Generally, first resumption and completion of meiosis in mammalian oocytes are essential process for capacity of fertilization and developmental competence after oocytes maturation (Eppig, 1996). In addition, nuclear and cytoplasmic maturation of oocytes are involved with activation of oocyte, fertilization process, and embryo development before implantation (Eppig et al., 1994), and it require sufficient nutrients from follicular fluid and cells (Steeves & Gardner, 1999; Sutton-McDowall et al., 2005). Moreover, a variety of growth factors and hormones that are secreted from follicular cells stimulated both of nuclear and cytoplasmic maturation of oocytes (Mattioli et al., 1988; Procházka et al., 2000).

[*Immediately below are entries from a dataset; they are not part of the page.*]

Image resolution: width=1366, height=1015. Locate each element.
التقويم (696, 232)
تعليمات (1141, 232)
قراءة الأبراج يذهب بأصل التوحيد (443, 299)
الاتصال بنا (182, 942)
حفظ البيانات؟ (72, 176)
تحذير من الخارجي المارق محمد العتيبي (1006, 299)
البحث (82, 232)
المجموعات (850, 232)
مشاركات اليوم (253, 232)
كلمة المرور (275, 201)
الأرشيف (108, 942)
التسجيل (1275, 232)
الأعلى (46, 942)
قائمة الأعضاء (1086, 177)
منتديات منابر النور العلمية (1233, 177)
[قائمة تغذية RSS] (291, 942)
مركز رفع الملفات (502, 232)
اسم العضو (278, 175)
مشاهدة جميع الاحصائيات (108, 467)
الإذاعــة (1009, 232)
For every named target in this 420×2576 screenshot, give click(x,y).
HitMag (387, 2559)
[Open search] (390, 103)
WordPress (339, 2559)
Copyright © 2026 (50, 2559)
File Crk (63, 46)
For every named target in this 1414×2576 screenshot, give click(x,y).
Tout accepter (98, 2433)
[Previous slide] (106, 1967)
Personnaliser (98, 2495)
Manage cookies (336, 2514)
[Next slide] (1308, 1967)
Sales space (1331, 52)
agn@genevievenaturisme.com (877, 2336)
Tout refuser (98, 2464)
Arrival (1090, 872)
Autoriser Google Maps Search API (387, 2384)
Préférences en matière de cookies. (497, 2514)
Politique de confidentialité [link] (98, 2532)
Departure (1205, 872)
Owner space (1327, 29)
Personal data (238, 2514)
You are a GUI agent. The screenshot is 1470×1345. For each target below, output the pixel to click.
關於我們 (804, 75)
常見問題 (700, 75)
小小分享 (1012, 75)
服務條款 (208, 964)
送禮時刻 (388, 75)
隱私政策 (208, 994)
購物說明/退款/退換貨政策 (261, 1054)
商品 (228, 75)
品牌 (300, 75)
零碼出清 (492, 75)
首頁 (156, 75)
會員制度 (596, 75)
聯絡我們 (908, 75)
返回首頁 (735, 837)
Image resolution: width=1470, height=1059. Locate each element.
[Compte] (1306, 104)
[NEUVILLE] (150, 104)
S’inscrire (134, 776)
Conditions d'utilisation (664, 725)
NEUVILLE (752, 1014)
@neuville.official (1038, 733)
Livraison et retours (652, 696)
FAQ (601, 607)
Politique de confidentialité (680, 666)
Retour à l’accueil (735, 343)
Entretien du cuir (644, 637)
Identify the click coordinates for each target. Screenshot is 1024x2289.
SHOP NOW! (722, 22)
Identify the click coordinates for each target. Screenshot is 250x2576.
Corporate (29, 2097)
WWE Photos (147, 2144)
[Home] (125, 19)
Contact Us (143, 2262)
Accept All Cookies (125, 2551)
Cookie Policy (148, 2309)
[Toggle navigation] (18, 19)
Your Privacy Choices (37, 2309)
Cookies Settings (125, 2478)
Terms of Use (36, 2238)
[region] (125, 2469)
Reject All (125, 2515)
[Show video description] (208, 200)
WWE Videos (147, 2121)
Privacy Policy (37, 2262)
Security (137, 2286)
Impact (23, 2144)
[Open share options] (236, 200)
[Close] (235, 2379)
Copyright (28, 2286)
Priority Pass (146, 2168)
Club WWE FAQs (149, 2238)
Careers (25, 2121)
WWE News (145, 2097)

For successful oocyte maturation and subsequent development, cellular organelles in cytoplasm of oocytes undergo a physiological changes during maturation. Especially, the Golgi apparatus and endoplasmic reticulum (ER) are closely related with cytoplasmic and nuclear maturation. The Golgi apparatus, also known as Golgi complex, is involved with various intracellular trafficking events and ER plays role in protein folding, degradation, and store of calcium ion (Mao et al., 2014). These organelles of oocytes are redistributed in cytoplasm of oocytes and undergone the structural changes during maturation. And interaction between Golgi apparatus and ER is an important for both of cytoplasmic and nuclear maturation. Moreno et al. (2002) had reported that treatment of brefeldin A, inhibitor of membrane trafficking, during in vitro maturation of mouse oocyte blocked nuclear maturation and this study indicated that membrane trafficking from ER to the Golgi apparatus is closely associated with oocyte maturation. As a one of transport protein, transport protein Sec61 subunit beta (Sec61β) is an important factor of the protein translocation of ER membrane and coatomer protein complex subunit gamma 2 (COPG2), a one of type-1 COP, is involved with retrograde transport of protein from Golgi apparatus to ER (Mendis et al., 2008). These reports suggested that Sec61β and COPG2 are concerned with oocyte maturation through regulation of protein transport between Golgi apparatus and ER, however, roles of transport protein on oocyte maturation were not fully understood.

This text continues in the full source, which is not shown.